Look, it’s not much, but it’s something. Considering the show’s structurally inhibited by its blink-and-you’ll-miss-it half-hour format, it’s a little understandable that Sex & Drugs & Rock & Roll took this long to string together an agreeable web of conflict, even if it’s still admittedly thin. Because everything so far has been supplied and resolved at face value—Johnny’s sobriety and Gigi’s stage fright, to name the obvious—there’s been nothing to truly mystify us. “What You Like Is In The Limo” appears to have flipped the switch, or at least one of them, and now finds the show at last playing with its motley crew of characters. Judging from those final looks, it would appear Gigi has no plans in passing over the dice to anyone anytime soon—and everyone knows it. With regards to priorities, this state of play could be the show’s elixir going forward.
Stray observations
- According to Rehab, “[Belgium] has been on the cutting edge of pharmaceutical drugs for 50 years.” Plan accordingly.
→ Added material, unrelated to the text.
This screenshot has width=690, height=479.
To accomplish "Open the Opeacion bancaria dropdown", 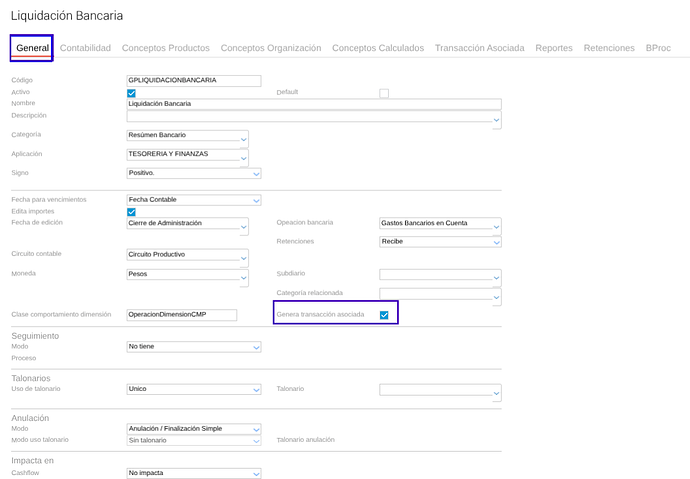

- It’s good to see Leary poking more fun at himself. When two women in craft services mistaken Johnny for the Wedding Crashes guy, the surprise nod to Christopher Walken over Owen Wilson deserves a golf clap at least.
- This week’s mandatory Bowie reference: “I’m what happens when David Bowie meets Joe f’n Strummer,” says Johnny.
- Give Bam Bam some beer and a drum solo and he’s yours.
- It’s about time Belgium approves achievium, excellivate, and tokenderall. Yes, those are probably all spelled wrong.
- Shots fired: “Neil Young’s like 90. I don’t need a teleprompter.” Okay, Johnny.
- Gigi: “This band is so friggin’ dysfunctional it makes Metallica look like the Jonas Brothers.”
- Next up: The band goes to therapy for Some Kind Of Heathen.